II. The District Court Did Not Abuse Its Discretion in Striking Strand's Affidavits.

[5] [6] ¶ 8 Strand resisted summary judgment by asserting that he held an equitable interest in the Property as beneficiary of either an express trust or a constructive trust. In support of this contention, Strand offered fourteen affidavits to the district court. The district court struck the affidavits 4 for a variety of reasons, including being untimely (in violation of the scheduling order), violating rule 702 of the Utah Rules of Evidence, lacking foundation, being irrelevant or conclusory, and containing hearsay. On appeal, Strand asks us to reverse the district court's ruling striking the affidavits. 5

A. The Affidavits of Strand and Allen and the Four February 28 Affidavits Stricken as Untimely

¶ 9 Golden Meadows filed its Motion for Summary Judgment on January 15, 2008, in compliance with an October 24, 2007 scheduling order. Strand's opposition was due on January 30, 2008. See Utah R. Civ. P. 7(c)(1). Instead of filing a memorandum in opposition, Strand filed a motion to enlarge time to respond, a motion to stay, and a motion to compel Golden Meadows to answer interrogatories to which it had objected. After a hearing on the matter, the district court ordered that [Strand] shall file [his] papers in opposition to [Golden Meadows'] Motion for Summary Judgment not later than February 20, 2008.” On February 19, Golden Meadows' counsel told Strand that he (Golden Meadows' counsel) would not object to Strand's failure to file by the close of business on February 20 if the appropriate documents were delivered by midnight. When that did not happen, Golden Meadows' counsel told Strand that he would not object if the documents were delivered on February 21, and then that he would not object if the documents were delivered by 9:00 a.m. on February 22. Strand's and Allen's affidavits arrived at 10:00 a.m. on February 22. The last four affidavits, those of Daniel W. Jackson and Charles Dooley, and the supplemental affidavits of Strand and Allen, were not served until February 28.
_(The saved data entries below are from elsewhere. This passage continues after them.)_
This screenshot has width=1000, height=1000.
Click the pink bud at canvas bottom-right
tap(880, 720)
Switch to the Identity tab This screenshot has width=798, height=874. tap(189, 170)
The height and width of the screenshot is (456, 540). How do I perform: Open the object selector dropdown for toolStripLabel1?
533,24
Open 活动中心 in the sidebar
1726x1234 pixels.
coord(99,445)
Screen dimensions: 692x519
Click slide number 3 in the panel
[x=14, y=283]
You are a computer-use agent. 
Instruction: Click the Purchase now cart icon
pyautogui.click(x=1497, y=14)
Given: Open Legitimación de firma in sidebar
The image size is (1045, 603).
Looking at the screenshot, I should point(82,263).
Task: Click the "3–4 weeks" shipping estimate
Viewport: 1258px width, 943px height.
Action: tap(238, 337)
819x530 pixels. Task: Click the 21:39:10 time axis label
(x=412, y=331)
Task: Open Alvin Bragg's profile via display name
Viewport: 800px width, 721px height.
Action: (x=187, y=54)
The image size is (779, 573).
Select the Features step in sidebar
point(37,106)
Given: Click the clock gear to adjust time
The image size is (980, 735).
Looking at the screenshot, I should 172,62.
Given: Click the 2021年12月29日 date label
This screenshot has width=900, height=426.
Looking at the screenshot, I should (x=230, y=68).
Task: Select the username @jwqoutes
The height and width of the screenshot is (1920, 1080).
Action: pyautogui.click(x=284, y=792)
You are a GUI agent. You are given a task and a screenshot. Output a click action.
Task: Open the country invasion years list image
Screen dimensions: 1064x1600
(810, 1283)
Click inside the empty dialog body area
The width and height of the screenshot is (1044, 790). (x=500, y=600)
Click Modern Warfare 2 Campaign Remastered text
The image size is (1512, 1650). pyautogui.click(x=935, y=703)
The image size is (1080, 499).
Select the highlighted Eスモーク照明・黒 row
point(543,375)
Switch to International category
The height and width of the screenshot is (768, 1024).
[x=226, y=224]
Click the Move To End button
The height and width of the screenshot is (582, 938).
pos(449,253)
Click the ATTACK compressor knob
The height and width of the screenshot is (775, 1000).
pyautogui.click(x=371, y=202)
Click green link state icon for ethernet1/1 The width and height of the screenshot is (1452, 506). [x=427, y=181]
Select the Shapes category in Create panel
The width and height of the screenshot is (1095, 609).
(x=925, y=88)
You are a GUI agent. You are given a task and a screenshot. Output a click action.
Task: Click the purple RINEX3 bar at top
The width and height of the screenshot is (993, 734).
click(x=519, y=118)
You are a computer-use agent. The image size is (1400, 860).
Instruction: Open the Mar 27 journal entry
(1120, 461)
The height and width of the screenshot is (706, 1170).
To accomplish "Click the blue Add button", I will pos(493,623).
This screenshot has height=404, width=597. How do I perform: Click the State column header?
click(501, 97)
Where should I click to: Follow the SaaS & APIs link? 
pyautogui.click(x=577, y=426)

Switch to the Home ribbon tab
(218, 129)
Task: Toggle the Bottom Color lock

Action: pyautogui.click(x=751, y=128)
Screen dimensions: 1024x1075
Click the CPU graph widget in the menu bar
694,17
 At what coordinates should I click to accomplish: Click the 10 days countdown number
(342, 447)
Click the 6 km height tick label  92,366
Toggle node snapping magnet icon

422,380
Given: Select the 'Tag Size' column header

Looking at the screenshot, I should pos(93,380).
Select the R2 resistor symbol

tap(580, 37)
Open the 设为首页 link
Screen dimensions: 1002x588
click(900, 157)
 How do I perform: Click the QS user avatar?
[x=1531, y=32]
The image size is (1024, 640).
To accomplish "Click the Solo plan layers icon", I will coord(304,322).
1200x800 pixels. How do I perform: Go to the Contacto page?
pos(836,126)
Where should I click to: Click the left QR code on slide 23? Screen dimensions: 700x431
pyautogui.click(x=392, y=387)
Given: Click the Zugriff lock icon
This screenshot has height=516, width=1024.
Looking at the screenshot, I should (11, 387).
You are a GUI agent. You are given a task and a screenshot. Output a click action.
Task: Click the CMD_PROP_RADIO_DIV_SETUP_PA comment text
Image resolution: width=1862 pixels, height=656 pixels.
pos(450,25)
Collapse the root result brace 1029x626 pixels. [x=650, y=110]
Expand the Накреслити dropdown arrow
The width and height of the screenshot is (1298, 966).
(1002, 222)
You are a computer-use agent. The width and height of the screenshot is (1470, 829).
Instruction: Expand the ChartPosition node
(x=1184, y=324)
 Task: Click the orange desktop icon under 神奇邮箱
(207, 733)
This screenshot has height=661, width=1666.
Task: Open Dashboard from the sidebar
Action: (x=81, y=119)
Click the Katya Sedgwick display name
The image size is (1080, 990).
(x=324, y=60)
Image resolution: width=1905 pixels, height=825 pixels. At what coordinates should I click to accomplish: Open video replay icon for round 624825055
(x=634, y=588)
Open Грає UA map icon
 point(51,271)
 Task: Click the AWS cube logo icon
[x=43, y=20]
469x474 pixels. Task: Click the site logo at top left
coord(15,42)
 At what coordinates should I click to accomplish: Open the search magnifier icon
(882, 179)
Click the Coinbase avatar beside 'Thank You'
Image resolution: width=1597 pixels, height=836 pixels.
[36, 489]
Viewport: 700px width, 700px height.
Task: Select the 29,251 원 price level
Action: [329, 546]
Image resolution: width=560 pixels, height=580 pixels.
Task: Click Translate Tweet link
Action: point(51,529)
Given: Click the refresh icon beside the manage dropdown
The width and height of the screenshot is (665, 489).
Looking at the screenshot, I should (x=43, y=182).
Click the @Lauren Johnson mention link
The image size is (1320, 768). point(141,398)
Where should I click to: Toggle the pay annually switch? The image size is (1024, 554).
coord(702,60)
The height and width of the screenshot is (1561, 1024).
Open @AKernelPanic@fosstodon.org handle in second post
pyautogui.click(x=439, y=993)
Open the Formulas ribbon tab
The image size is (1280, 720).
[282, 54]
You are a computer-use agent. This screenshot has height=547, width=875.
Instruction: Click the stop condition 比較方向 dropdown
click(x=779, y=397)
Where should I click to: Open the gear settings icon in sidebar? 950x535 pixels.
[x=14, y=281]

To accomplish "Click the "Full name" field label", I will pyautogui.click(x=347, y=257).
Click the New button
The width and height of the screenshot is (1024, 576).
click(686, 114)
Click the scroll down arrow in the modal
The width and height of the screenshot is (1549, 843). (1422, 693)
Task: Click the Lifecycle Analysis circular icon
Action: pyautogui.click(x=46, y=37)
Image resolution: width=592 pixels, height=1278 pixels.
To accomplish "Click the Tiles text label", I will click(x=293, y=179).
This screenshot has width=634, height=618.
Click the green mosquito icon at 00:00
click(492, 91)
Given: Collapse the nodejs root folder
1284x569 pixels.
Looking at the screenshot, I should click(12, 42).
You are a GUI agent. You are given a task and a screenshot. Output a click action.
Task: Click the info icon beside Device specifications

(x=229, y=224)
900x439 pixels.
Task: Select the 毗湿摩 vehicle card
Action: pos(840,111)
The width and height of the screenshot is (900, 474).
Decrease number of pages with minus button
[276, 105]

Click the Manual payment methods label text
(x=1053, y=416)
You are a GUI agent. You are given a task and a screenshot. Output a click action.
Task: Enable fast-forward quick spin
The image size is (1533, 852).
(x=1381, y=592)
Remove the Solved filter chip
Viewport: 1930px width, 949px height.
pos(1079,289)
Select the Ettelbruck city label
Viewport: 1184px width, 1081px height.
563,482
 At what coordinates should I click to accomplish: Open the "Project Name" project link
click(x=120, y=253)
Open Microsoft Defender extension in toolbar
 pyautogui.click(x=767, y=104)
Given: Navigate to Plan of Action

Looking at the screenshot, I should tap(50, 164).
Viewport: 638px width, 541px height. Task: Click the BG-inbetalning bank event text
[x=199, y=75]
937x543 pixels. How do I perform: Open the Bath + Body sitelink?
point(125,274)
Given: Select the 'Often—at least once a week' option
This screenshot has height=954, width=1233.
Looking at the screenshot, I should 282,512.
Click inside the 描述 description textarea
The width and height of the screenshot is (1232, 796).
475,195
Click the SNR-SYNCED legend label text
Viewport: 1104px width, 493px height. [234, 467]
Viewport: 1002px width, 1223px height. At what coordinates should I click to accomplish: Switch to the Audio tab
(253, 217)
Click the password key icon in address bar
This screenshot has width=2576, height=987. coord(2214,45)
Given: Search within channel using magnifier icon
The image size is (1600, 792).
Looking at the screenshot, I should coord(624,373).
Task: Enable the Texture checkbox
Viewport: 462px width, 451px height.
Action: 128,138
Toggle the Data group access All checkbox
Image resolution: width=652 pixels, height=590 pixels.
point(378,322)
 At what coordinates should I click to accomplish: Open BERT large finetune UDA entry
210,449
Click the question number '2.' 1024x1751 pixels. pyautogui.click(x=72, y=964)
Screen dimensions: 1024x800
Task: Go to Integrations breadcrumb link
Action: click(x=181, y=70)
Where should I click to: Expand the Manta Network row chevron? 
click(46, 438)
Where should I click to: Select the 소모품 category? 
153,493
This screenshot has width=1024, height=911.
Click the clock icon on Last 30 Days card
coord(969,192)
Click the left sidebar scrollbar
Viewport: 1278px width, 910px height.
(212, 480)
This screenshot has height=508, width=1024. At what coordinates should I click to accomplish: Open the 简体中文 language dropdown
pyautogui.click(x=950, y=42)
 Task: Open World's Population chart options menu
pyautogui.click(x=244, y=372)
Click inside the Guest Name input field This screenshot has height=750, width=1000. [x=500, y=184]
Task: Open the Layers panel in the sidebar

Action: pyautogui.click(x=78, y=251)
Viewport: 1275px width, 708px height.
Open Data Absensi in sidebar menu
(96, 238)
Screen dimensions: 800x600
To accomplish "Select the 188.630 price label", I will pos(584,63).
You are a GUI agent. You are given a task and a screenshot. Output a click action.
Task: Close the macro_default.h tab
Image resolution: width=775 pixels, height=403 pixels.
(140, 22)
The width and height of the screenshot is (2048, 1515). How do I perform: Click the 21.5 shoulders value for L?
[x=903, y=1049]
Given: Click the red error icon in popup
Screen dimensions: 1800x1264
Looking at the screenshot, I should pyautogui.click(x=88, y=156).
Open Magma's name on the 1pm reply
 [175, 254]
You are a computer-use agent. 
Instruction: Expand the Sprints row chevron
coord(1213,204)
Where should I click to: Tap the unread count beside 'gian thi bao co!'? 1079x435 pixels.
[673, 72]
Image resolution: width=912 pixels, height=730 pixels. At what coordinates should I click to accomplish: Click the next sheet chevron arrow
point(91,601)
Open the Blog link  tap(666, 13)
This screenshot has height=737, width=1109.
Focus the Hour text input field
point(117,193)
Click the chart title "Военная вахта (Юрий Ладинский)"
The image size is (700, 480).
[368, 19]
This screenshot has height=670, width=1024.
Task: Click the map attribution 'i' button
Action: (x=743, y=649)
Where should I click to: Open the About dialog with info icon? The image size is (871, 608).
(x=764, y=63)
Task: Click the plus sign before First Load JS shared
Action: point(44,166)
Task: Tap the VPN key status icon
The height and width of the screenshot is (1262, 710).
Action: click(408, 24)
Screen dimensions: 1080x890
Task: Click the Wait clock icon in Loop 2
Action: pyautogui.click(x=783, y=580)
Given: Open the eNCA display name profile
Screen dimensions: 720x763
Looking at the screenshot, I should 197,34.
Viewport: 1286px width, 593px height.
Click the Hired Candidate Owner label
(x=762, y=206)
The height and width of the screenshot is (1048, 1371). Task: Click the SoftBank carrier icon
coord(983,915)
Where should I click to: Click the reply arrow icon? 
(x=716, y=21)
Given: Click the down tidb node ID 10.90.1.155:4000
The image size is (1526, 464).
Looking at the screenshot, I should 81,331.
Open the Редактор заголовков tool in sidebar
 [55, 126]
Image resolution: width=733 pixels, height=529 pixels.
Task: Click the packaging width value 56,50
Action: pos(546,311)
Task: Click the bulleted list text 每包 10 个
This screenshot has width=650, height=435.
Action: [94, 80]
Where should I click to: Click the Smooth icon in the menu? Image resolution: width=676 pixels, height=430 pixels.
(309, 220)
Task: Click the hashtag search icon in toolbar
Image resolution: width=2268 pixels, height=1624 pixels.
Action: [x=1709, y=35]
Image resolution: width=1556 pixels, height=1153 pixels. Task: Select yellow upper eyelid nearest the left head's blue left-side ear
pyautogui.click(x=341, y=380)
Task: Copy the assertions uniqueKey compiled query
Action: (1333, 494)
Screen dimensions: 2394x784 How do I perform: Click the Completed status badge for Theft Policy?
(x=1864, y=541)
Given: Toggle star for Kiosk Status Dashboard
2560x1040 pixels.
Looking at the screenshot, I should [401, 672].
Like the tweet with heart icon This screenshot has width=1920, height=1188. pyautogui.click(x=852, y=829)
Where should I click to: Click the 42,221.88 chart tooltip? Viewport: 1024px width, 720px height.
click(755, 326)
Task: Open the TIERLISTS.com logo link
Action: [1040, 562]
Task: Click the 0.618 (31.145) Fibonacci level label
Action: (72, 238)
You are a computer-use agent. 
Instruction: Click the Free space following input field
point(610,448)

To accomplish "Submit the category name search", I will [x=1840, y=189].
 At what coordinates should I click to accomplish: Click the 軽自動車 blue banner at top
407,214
¶ 10 Strand argues that his failure to comply with the scheduling order should be overlooked because Golden Meadows was not prejudiced by the receipt of the affidavits. He also argues that despite his noncompliance with the court's order, no rule of civil procedure bars the filing of untimely affidavits. For example, he notes that rule 7(c)(1) of the Utah Rules of Civil Procedure bars the filing of additional memoranda but does not prohibit filing additional affidavits. See Utah R. Civ. P. 7(c)(1).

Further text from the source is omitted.